The trouble is, sooner or later, there's always trouble of one kind or another. What I will suggest as a hypothesis is that it's how we deal with trouble that defines who we are as individuals and as teams.

Say you're the cause of the issue. Stop causing trouble. 'Nuff said for now, 'kay? Just like I don't care for whiners, I'm not overly thrilled with people who cause trouble for the sake of trouble. If you're doing it for other reasons, we'll try to get back to you another time.

Say you're just an "innocent bystander" - Did you speak up? If no, then maybe you should have. If yes, did you speak up soon enough? Did you make yourself willing and open to helping find a solution that worked well for as many people as possible or were you whining? If people are ignoring your good insights, maybe they don't deserve you. That's less likely to be the real issue, though, isn't it?
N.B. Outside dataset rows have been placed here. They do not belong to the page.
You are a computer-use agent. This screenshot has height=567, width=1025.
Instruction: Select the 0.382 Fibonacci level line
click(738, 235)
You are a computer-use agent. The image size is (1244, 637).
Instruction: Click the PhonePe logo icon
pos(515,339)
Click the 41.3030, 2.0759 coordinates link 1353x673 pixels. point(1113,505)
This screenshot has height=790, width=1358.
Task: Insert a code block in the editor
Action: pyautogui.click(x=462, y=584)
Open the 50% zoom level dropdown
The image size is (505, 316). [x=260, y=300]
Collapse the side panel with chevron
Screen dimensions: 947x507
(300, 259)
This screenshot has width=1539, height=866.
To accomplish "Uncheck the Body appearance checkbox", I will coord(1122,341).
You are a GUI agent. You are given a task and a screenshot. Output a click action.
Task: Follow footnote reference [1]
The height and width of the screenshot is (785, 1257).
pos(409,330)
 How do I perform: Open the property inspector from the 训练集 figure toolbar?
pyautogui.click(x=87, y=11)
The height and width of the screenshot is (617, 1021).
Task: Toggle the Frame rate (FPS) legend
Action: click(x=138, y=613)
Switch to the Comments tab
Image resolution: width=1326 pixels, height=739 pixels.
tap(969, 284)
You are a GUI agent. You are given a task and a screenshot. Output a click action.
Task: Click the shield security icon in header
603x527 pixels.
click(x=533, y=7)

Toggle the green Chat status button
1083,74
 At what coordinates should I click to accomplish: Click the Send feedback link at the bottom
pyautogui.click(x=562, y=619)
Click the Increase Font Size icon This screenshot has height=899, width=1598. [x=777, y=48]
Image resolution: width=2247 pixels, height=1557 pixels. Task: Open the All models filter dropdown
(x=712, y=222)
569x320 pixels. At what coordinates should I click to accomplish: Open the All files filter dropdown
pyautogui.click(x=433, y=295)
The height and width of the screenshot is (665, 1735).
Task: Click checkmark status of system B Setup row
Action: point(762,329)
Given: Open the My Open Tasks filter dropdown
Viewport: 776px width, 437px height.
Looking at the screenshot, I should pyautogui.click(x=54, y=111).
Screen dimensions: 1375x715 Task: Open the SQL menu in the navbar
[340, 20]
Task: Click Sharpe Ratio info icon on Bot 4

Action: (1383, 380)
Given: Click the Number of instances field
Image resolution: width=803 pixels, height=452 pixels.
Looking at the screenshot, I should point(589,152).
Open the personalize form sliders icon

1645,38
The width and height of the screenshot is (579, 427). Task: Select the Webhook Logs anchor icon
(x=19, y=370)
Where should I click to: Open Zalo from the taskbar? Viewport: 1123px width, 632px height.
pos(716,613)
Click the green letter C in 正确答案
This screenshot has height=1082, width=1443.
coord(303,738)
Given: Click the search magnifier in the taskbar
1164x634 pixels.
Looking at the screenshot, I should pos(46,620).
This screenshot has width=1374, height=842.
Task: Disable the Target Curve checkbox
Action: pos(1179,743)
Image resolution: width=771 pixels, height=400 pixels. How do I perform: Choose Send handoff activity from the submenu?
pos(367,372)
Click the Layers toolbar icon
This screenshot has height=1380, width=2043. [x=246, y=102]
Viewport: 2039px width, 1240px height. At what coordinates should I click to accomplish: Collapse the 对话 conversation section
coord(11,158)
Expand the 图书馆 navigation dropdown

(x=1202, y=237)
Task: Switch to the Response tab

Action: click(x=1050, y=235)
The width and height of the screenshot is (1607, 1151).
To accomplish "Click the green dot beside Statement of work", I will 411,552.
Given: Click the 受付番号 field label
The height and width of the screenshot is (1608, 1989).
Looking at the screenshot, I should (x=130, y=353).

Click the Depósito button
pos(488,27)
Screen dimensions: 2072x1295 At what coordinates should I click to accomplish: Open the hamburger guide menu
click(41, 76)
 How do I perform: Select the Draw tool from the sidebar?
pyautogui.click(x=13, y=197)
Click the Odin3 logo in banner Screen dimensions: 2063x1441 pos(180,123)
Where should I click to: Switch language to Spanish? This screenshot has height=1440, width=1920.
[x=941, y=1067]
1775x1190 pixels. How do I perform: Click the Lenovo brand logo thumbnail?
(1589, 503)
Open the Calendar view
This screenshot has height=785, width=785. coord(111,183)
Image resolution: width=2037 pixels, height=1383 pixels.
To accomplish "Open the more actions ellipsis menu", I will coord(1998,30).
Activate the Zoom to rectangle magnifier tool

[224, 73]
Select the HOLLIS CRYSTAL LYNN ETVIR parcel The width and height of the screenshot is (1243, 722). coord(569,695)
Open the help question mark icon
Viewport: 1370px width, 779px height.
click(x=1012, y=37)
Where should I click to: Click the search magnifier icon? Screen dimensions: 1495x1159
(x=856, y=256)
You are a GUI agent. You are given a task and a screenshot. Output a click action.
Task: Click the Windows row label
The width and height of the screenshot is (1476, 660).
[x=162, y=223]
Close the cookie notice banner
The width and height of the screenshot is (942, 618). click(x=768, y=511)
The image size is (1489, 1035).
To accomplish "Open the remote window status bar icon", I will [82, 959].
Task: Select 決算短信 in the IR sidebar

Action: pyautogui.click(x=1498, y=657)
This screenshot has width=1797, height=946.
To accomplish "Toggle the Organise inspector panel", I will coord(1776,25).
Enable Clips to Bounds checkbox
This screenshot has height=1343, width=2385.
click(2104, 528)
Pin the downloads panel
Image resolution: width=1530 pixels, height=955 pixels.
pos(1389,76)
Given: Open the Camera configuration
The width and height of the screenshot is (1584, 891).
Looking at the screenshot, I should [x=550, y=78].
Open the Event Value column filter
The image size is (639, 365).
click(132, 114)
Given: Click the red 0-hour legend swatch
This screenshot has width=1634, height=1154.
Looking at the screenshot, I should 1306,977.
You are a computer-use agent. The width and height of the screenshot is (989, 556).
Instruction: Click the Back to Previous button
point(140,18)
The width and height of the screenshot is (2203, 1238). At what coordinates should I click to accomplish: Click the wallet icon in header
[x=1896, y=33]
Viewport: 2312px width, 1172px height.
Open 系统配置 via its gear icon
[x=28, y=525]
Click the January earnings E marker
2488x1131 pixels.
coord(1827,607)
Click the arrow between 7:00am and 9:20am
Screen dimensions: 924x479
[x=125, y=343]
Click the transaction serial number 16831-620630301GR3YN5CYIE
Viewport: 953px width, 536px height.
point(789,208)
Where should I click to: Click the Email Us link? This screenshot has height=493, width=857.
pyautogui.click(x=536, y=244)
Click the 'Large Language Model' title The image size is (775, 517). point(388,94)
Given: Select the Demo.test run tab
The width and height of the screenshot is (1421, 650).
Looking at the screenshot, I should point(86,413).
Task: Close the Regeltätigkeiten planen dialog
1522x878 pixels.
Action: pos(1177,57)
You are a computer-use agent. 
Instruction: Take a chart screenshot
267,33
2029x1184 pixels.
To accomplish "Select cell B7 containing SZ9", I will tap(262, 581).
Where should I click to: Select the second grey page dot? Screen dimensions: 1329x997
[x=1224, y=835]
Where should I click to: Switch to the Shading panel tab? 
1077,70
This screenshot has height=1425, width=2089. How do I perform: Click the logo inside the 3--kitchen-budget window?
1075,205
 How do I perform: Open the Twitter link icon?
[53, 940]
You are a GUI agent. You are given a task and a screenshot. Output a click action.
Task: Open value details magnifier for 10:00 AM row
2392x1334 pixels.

If you're the leader, what's your excuse? If your answer is you didn't know about it, then I might have to come kick some butt. It all comes down to what I think is the real reason why several of the candidates on The Apprentice didn't get the job. Trump never really addressed this one on air (maybe they figured they'd have to bleep out too much foul language) but he should have. I'll save you the trouble of asking him what he thought about it and share with you my own thoughts on the subject.

The first is to ask a favor first... please help me understand why you didn't know. Can you do it and still prove yourself a good leader. Quite frankly, I'm not sure it can be done unless you also harbor a willingness to work on it.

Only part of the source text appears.